• [What this task involves] Would you give the entries below again in full, exactly as they stand?

(Stored dataset items)
------------

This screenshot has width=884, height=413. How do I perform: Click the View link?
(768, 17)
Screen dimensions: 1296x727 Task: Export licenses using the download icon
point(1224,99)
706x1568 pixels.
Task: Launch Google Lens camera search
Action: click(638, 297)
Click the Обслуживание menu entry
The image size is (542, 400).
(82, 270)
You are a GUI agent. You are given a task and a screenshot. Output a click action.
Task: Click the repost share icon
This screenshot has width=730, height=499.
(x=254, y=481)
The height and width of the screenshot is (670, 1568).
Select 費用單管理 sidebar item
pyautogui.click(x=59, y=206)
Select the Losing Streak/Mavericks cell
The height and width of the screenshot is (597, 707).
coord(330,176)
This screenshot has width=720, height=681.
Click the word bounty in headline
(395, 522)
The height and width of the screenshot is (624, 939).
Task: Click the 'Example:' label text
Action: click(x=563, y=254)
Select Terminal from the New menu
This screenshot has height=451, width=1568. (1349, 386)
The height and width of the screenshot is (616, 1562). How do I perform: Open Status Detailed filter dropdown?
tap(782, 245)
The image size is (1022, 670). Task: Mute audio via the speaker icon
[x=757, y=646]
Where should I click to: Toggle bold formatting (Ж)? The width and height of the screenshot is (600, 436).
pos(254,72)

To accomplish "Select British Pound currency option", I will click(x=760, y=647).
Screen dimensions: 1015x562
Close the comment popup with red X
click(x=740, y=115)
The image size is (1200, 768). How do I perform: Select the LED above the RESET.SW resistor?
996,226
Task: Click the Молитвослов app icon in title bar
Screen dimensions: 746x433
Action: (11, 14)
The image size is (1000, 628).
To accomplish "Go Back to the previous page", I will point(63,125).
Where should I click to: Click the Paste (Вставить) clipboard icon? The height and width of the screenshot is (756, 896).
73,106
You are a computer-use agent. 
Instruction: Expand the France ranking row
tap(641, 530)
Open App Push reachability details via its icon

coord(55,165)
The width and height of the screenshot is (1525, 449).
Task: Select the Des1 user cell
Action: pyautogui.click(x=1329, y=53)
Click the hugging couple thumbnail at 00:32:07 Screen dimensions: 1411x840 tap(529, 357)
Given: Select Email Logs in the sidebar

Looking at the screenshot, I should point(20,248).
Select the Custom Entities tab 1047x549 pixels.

------------

• [Output for this exercise]
This screenshot has width=884, height=413. How do I perform: Click the View link?
(768, 17)
Screen dimensions: 1296x727 Task: Export licenses using the download icon
point(1224,99)
706x1568 pixels.
Task: Launch Google Lens camera search
Action: click(638, 297)
Click the Обслуживание menu entry
The image size is (542, 400).
(82, 270)
You are a GUI agent. You are given a task and a screenshot. Output a click action.
Task: Click the repost share icon
This screenshot has width=730, height=499.
(x=254, y=481)
The height and width of the screenshot is (670, 1568).
Select 費用單管理 sidebar item
pyautogui.click(x=59, y=206)
Select the Losing Streak/Mavericks cell
The height and width of the screenshot is (597, 707).
coord(330,176)
This screenshot has width=720, height=681.
Click the word bounty in headline
(395, 522)
The height and width of the screenshot is (624, 939).
Task: Click the 'Example:' label text
Action: click(x=563, y=254)
Select Terminal from the New menu
This screenshot has height=451, width=1568. (1349, 386)
The height and width of the screenshot is (616, 1562). How do I perform: Open Status Detailed filter dropdown?
tap(782, 245)
The image size is (1022, 670). Task: Mute audio via the speaker icon
[x=757, y=646]
Where should I click to: Toggle bold formatting (Ж)? The width and height of the screenshot is (600, 436).
pos(254,72)

To accomplish "Select British Pound currency option", I will click(x=760, y=647).
Screen dimensions: 1015x562
Close the comment popup with red X
click(x=740, y=115)
The image size is (1200, 768). How do I perform: Select the LED above the RESET.SW resistor?
996,226
Task: Click the Молитвослов app icon in title bar
Screen dimensions: 746x433
Action: (11, 14)
The image size is (1000, 628).
To accomplish "Go Back to the previous page", I will point(63,125).
Where should I click to: Click the Paste (Вставить) clipboard icon? The height and width of the screenshot is (756, 896).
73,106
You are a computer-use agent. 
Instruction: Expand the France ranking row
tap(641, 530)
Open App Push reachability details via its icon

coord(55,165)
The width and height of the screenshot is (1525, 449).
Task: Select the Des1 user cell
Action: pyautogui.click(x=1329, y=53)
Click the hugging couple thumbnail at 00:32:07 Screen dimensions: 1411x840 tap(529, 357)
Given: Select Email Logs in the sidebar

Looking at the screenshot, I should point(20,248).
Select the Custom Entities tab 1047x549 pixels.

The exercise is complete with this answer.